__Excerpt__
--

This invention relates to capsules and materials for use therein. The capsules of the present invention are especially, but not exclusively, intended for use in electrophoretic displays. This invention also relates to binders for use in electrophoretic displays. This invention also relates to processes for forming electrophoretic media and displays, and to the media and displays so formed.
Electrophoretic displays have been the subject of intense research and development for a number of years. Such displays can have attributes of good brightness and contrast, wide viewing angles, state bistability, and low power consumption when compared with liquid crystal displays. (The terms “bistable” and “bistability” are used herein in their conventional meaning in the art to refer to displays comprising display elements having first and second display states differing in at least one optical property, and such that after any given element has been driven, by means of an addressing pulse of finite duration, to assume either its first or second display state, after the addressing pulse has terminated, that state will persist for at least several times, for example at least four times, the minimum duration of the addressing pulse required to change the state of the display element.) Nevertheless, problems with the long-term image quality of these displays have prevented their widespread usage. For example, particles that make up electrophoretic displays tend to settle, resulting in inadequate service-life for these displays.

--

__Listed records__
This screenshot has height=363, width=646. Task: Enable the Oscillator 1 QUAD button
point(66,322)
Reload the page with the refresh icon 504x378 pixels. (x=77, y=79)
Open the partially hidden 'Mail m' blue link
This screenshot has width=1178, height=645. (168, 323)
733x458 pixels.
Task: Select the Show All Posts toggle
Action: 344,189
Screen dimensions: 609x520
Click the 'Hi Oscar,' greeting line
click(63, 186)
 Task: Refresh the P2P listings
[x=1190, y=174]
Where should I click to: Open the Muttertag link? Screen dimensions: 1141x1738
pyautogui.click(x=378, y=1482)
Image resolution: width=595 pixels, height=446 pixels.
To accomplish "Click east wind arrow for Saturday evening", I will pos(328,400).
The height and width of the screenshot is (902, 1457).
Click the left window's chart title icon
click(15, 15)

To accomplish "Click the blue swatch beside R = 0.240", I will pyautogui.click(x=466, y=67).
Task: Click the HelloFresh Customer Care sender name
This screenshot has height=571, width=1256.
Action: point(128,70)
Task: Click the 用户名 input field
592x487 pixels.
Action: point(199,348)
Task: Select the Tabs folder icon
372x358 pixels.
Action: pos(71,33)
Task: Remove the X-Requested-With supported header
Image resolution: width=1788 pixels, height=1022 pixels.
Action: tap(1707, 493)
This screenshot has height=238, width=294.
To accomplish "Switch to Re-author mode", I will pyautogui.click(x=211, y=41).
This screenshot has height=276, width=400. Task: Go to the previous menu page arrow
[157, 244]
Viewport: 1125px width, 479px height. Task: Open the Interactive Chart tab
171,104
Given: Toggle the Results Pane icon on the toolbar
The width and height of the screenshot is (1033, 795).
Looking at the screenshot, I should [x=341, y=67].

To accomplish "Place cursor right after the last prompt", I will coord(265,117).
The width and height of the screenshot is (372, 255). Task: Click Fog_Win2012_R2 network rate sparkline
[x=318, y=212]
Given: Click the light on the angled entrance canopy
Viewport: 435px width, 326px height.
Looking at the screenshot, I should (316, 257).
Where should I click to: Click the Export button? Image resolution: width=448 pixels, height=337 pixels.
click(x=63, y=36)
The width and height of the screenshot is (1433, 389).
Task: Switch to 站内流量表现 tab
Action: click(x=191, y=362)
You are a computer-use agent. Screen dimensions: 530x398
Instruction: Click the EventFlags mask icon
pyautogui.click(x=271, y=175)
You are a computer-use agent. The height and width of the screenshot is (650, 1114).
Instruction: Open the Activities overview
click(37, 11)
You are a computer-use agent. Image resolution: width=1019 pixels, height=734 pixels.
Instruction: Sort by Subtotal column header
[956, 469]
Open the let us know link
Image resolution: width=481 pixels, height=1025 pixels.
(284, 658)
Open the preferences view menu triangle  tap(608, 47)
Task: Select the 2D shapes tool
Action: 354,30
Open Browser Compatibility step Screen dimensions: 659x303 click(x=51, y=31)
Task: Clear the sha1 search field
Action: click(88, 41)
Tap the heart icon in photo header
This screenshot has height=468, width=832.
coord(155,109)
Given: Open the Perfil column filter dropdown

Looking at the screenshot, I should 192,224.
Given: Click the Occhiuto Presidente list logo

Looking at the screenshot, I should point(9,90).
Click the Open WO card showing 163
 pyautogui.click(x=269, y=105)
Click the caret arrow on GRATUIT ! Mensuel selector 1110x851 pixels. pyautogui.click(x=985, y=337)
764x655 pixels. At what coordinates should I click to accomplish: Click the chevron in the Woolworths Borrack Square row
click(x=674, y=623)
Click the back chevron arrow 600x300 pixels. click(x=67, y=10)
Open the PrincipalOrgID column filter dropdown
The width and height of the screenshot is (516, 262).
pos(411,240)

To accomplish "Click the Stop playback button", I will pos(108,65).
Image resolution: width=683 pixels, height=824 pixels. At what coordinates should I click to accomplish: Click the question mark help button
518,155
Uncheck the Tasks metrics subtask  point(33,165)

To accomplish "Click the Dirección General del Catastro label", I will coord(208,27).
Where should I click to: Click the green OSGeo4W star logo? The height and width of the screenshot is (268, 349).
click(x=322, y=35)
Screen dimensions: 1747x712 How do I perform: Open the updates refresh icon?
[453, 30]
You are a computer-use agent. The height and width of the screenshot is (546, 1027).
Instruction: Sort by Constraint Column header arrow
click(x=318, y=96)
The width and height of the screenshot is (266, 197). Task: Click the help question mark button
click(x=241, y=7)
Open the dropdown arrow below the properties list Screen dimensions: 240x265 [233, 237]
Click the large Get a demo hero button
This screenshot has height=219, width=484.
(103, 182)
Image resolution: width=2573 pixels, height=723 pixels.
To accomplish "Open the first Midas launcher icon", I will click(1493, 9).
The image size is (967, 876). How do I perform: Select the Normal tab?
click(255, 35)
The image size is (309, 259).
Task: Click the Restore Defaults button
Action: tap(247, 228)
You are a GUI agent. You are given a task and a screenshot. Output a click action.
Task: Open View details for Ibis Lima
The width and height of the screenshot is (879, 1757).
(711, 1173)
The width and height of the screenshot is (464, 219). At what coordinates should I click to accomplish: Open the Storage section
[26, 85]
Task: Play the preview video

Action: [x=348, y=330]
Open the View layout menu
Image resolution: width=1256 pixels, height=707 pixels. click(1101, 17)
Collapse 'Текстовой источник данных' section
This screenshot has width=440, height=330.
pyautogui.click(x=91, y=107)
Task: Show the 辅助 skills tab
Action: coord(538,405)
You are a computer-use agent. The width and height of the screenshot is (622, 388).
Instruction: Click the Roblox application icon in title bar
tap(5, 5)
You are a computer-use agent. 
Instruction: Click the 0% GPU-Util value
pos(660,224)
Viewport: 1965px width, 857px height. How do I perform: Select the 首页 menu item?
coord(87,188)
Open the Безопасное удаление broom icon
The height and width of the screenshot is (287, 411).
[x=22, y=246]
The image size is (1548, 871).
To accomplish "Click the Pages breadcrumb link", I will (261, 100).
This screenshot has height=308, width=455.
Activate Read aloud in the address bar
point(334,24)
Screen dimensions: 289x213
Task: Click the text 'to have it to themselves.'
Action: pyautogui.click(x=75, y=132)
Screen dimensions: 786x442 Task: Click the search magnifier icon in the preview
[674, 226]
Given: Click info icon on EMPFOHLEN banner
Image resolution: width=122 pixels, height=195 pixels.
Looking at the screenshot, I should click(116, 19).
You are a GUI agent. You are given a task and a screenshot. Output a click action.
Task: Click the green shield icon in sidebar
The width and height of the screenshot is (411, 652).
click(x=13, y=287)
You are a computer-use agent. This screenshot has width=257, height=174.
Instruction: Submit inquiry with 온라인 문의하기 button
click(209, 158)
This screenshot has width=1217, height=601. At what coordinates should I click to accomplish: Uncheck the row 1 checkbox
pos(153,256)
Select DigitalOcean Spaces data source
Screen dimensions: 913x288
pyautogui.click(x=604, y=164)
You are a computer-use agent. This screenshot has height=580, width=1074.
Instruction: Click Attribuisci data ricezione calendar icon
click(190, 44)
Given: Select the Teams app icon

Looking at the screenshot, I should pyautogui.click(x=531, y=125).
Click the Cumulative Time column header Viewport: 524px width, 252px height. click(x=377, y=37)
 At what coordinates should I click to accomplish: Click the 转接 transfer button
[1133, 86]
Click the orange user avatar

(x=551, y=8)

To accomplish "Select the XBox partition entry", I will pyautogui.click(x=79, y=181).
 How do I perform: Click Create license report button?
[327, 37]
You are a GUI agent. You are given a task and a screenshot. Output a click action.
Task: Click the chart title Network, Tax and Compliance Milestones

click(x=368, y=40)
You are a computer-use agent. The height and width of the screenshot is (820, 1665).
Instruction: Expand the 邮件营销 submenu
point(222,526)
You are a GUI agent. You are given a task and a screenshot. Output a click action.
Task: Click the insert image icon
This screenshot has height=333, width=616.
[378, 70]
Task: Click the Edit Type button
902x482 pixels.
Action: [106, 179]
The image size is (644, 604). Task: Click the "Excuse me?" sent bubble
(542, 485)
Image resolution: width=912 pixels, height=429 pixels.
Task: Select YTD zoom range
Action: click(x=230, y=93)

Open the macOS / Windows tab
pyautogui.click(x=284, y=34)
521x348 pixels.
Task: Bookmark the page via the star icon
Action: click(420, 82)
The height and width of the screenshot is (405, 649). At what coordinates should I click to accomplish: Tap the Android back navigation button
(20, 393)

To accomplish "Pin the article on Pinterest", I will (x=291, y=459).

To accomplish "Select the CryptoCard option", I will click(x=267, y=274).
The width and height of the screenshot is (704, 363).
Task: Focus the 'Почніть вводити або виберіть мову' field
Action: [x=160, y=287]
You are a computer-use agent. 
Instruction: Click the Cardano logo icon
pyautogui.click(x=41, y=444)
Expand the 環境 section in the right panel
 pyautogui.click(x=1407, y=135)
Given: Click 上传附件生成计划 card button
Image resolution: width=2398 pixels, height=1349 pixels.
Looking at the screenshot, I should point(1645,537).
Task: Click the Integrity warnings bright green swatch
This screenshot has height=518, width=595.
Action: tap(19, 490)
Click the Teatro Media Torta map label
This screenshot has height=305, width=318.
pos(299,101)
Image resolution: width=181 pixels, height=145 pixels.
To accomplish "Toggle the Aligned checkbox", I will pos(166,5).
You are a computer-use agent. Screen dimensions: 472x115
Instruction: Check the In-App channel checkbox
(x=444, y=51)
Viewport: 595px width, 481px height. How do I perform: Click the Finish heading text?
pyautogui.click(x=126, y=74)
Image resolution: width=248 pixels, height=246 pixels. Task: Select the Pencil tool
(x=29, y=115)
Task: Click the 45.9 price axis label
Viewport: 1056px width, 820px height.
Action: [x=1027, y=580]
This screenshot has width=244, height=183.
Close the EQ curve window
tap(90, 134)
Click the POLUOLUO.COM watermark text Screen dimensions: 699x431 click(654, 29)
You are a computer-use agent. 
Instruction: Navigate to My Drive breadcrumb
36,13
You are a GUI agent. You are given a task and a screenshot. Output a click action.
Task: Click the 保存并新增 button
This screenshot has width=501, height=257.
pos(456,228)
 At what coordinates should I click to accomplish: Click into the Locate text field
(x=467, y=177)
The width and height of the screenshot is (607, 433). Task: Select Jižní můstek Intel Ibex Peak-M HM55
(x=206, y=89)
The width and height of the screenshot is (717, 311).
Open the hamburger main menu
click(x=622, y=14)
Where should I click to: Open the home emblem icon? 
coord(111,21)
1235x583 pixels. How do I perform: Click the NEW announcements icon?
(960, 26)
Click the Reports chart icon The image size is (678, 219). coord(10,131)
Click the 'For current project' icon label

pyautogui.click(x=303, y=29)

--

__Task description__
Copy the passage on electrophoretic displays, beginning at the words that have "This invention relates" and stopping after "displays so formed.". Swap "capsules" for "microcapsules" throughout. The rows play no part here.

__The completed task__
This invention relates to microcapsules and materials for use therein. The microcapsules of the present invention are especially, but not exclusively, intended for use in electrophoretic displays. This invention also relates to binders for use in electrophoretic displays. This invention also relates to processes for forming electrophoretic media and displays, and to the media and displays so formed.